Tuesday, October 27, 2009

Pelosi claim CIA lied validated

Pelosi claim CIA lied validated by House Intelligence Committee
By Jared Allen - TheHill 10/27/09

Democrats on the Intelligence Committee have concluded that the CIA did not fully inform Congress about the use of enhanced interrogation techniques during a September 2002 briefing.

The new report seemingly validates House Speaker Nancy Pelosi’s (D-Calif.) claim earlier this year that she was lied to about the program.

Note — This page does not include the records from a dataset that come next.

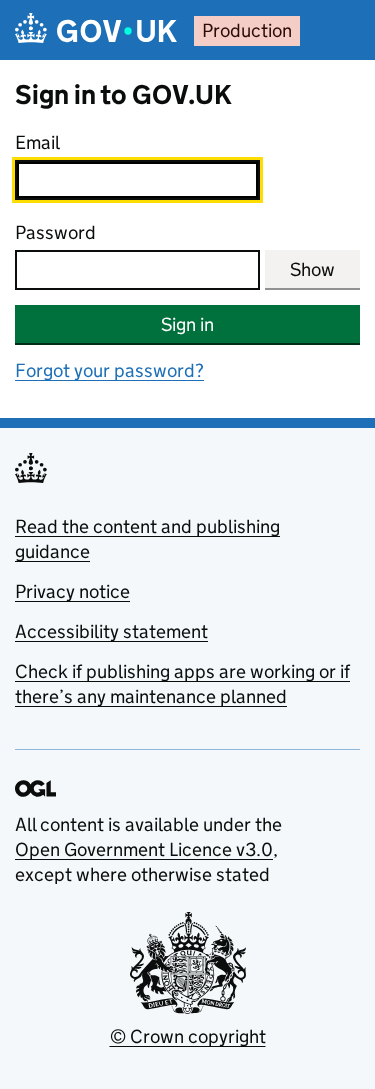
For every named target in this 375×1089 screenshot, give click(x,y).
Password (55, 232)
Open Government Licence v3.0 (144, 849)
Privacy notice (72, 591)
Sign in (187, 324)
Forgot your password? (109, 370)
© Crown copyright (188, 1036)
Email (37, 142)
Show (312, 269)
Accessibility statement (111, 631)
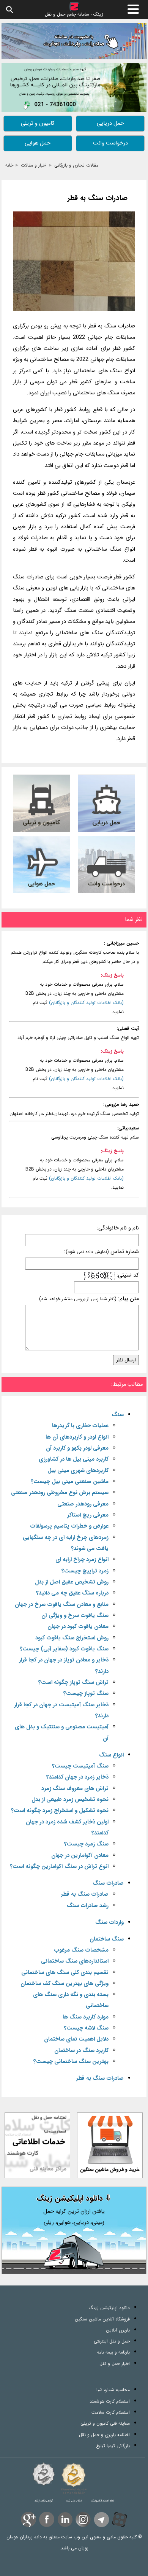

Reps. Jan Schakowsky and Anna Eshoo – the chairwomen of a pair of subcommittees investigating the legitimacy of briefings given to Congress by intelligence officials – have identified at least five instances going back to at least 2001 in which the C.I.A. withheld information from or lied to Congress, the two Democrats said on Tuesday.

At least one the C.I.A.’s obfuscations was already known. A 2008 C.I.A. Inspector Generals report determined that the agency withheld information from Congress relating to the shooting down of a plane carrying missionaries over Peru in 2001.

But Schakowsky said their ongoing investigation found that the practice of incomplete briefings or outright lying was part of a “large disease” of misinforming even the chairmen of the select intelligence committees.

On June 24 of this year current C.I.A. Director Leon Panetta first alerted the House Intelligence Committee about a top-secret program to assassinate top al Qaeda operatives, and it was long suspected that the agency had been ordered by Vice President Cheney to keep Congress in the dark.

Schakowsky and Eshoo identified “Director Panetta’s June 24 notification” as one of the five instances linked to a complete communication breakdown between the intelligence community and Congress.

In addition, the C.I.A. withheld information or lied about the 2005 destruction of videotapes recording the interrogation of al Qaeda operatives by intelligence officials, and the agency had also done so during a September 2002 briefing of the so-called “Gang of Eight” in Congress on the enhanced interrogation of terrorism suspects, Schakowsky and Eshoo said.